Hendrik Willem Bakhuis Roozeboom (/nl/; October 24, 1854 – February 8, 1907) was a Dutch chemist who studied phase behaviour in physical chemistry.

== Education and career ==
Bakhuis Roozeboom (originally "Bakhuys Roozeboom") was born in Alkmaar in the Netherlands. Financial difficulties did not allow him to directly pursue a university education, and he left school to work in a chemical factory for some time. Due to support from his mentor, J. M. van Bemmelen, he became an assistant at the University of Leiden in 1878, which enabled him to start his academic education there. In 1881 he became a teacher at a girls school, and in 1884 he obtained his PhD with works on the hydrates of acids. J. D. van der Waals introduced him to the theoretical works of J. Willard Gibbs on the phase rule which so far had little experimental verification in chemistry, prompting him to start a lifelong research program on phase equilibria. In 1896, he became a professor for chemistry at the University of Amsterdam, where he died on February 8, 1907.

Bakhuis Roozeboom's main work was in the field of thermodynamics, in which he studied the equilibrium of multiple-phase systems. The theoretical foundations for this were laid by J. Willard Gibbs with his phase rule, but Roozeboom would be the one to apply the theory and demonstrate its usefulness. He is mainly remembered for his melting phase diagrams of metal alloys, i.e. studying how mixtures of metals melt depending on the relative amounts of the components, which is important for metallurgy. Roozeboom also was the first to plot ternary phase equilibria in two-dimensional plots that were taken as vertical or horizontal slices from the three-dimensional solid diagrams. These are termed, respectively, isopleths and isotherms. He also contributed to the science of chiral substances, clarified how to distinguish the different types of crystalline racemates and predicted how mixtures of enantiomers behave in a heterogeneous system of solid and solution.
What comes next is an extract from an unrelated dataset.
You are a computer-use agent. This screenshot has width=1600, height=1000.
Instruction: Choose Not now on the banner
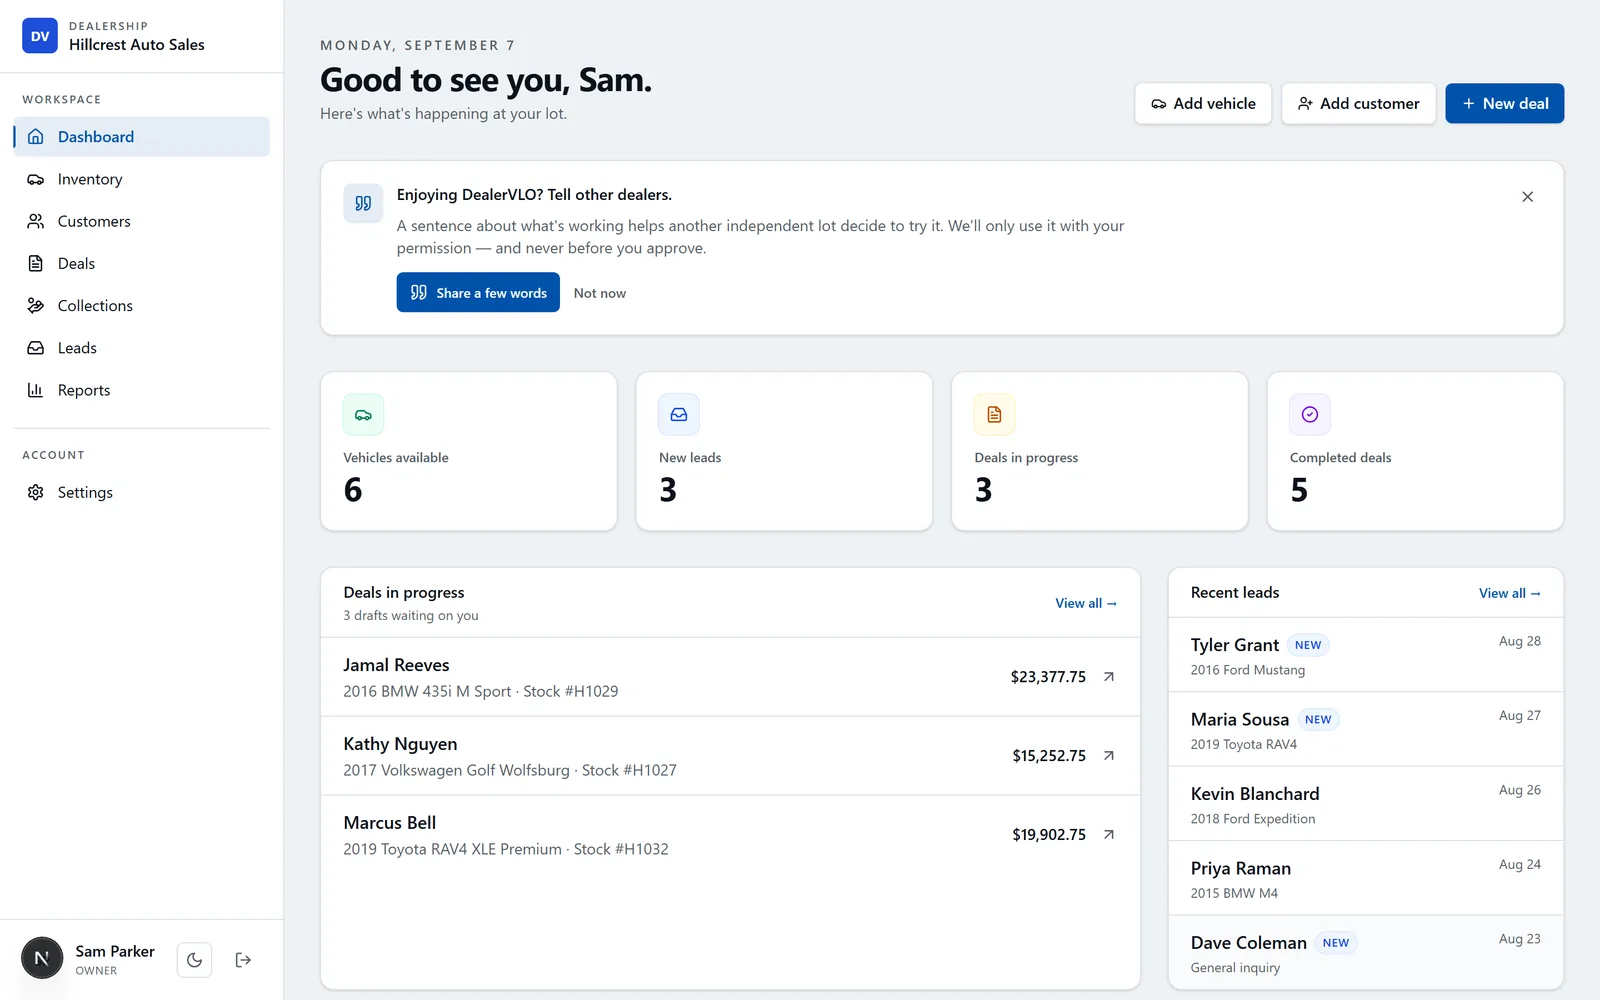pyautogui.click(x=600, y=293)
In 1890 Bakhuis Roozeboom became a member of the Royal Netherlands Academy of Arts and Sciences. Roozeboom succeeded J. H. van't Hoff at the University of Amsterdam. In 1904, he published the first volume and first part of the second volume of the multi-volume treatise on heterogeneous equilibria entitled Die Heterogenen Gleichgewichte von Standpunkte des Phasenlehre "Heterogeneous Equilibria from the Phase Rule Viewpoint."

In 1911, the Bakhuis Roozeboom Fund was established in his honour; every four years it awards a gold medal for research on phase theory.